The famous "Expose Yourself to Art" statue is gone! This lumpy square of asphalt is all that remains where Kvinneakt (that's her official name) once stood. They're going to tear up the transit mall for MAX construction next year, so it was time for her to go.

On the way home from work yesterday I saw the statue swaddled in a protective wrapper, sort of a bubblewrap burqa. I thought it'd make a good picture and resolved to come back today, but she was already gone. The city can move remarkably fast when it wants to.

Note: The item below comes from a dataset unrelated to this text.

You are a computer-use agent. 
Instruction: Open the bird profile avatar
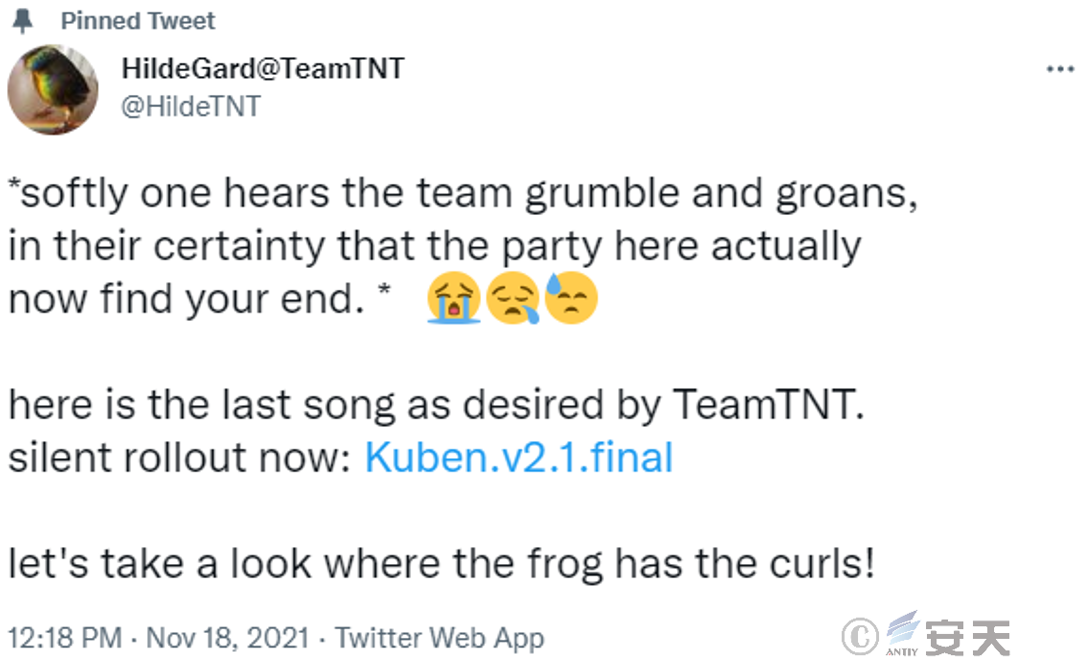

I don't know where the statue's going from here. The late, lamented Soaring Stones outside Pioneer Place were handed back to the sculptor, and word is they'll likely end up in Seattle. Call me a cynic, but I have a funny feeling the lovely Ms. K. will put down roots in the Pearl, or maybe South Waterfront, or some other official gentrification zone; or maybe she'll end up in the private collection of a wealthy campaign contributor, or she'll just get lost in the warehouse, never to be seen again. It just stands to reason, the way things usually work out these days.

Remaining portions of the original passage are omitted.